The Visual Language of Roy Rogers
As mentioned in my earlier post, Roy Rogers published his stories in story- and comic-book form. Whitman Publishing, the same publisher responsible for the Tell-A-Tale books, published these books as well as a great many other westerns and boyish adventure stories. The two earliest books in my collection, Roy Rogers and The Gopher Creek Gunman (1945) and Roy Rogers and The Rimrod Renegades (1952) are hard-cover, with wrap-around paper covers. This cover fell apart right after I photographed it, and now I’m not sure how to repair it properly:
The 1945 Edition of The Gopher Creek Gunman is black and white throughout the interior pages of the book, with excellent illustrations by Erwin L. Hess. The author, Don Middleton, only receives credit on the inside title page, and not on the cover. As with all the Roy Rogers books in my possession, the authors of Roy Rogers’ stories play second fiddle to Roy Rogers himself.
Many of the Roy Rogers books’ illustrators were also comic book artists, including Erwin Hess. His illustrations above really demonstrate an ability to create a cinematic visual narrative that correspond with the black and white films of Roy Rogers at the time.
Author Snowden Miller and illustrator John Ushler were responsible for Roy Rogers and The Rimrod Renegades, 1952. Again, like Gopher Creek, the contents of the book are black and white throughout. Ushler is also great at creating visual narrative, but doesn’t use light and shadow as dramatically as Erwin Hess. You can definitely see the connection to comic book illustration in these examples.
The other books in my collection, from 1954 onwards, have laminated hard covers. By the mid-50s, the books were two-colours throughout — some layouts used a dominant black with a spot green, others with a dominant black and a spot orange/brown.
Roy Rogers and the Enchanted Canyon 1954.
Jim Rivers, author; Roy Schroeder, illustrator
Besides the dynamic use of illustration in all these books, there are other consistent uses of visual language that contribute to the overall visual vocabulary of the 1940s-50s cowboy genre. The typography uses typefaces that were well known wood type specimens in the late 1800s, but the type was used in a new context.
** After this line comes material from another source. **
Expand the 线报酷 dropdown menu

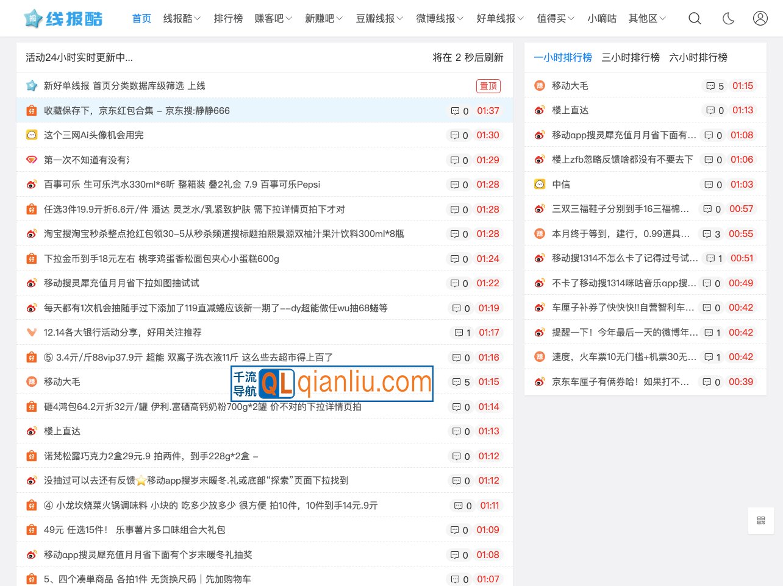point(182,18)

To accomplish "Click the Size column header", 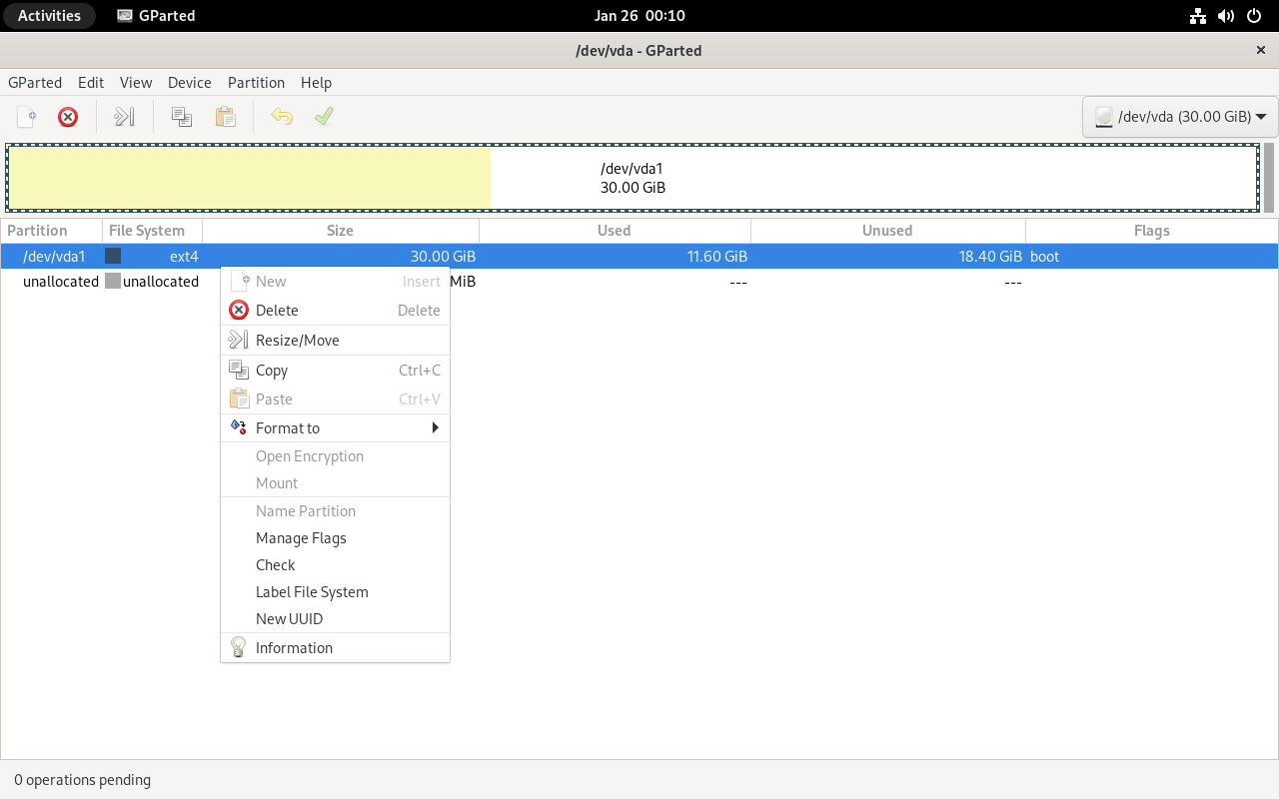I will click(x=340, y=231).
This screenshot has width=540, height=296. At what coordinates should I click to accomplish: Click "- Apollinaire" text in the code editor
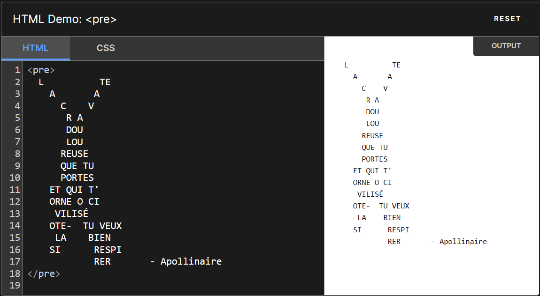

The 1950s placed these old typefaces into a new format (books, comicbooks, television program titles, movie titles and movies posters), creating a nostalgia for the days of the adventurous cowboy without replicating any of the real grit, dirt, hard labour and violence that may actually have occurred.
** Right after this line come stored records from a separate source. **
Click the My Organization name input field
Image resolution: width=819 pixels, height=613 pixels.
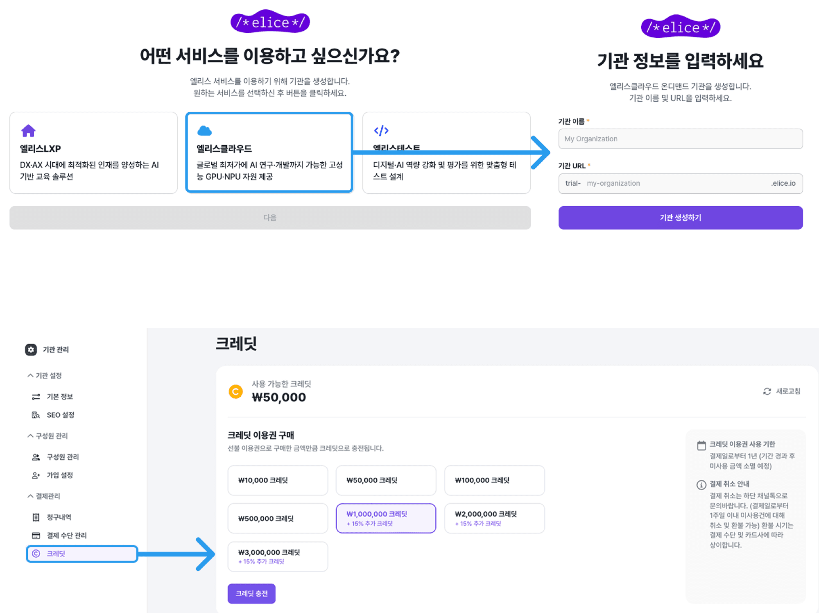[680, 138]
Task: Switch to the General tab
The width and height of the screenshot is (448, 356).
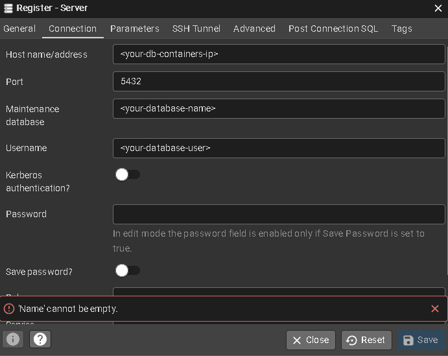Action: click(19, 29)
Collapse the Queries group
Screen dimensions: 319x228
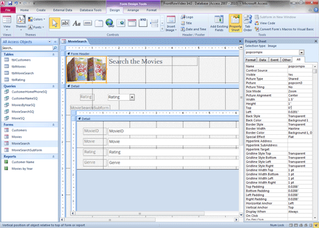coord(53,86)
The interesting thing to note (which I hope to find time to expand on in the near future) is that historical cowboy culture in the American Old West was indeed different than the historical cowboy culture in Canada in the late 1800s, particularly when it came to law and order. However, like so many movies, books, and television programs regaling the American folkstories, Canadians tend to absorb these stories into our cultural milieu. Roy Rogers was an American personality acting out American myths, yet his legacy is firmly embedded in Canadian popular culture.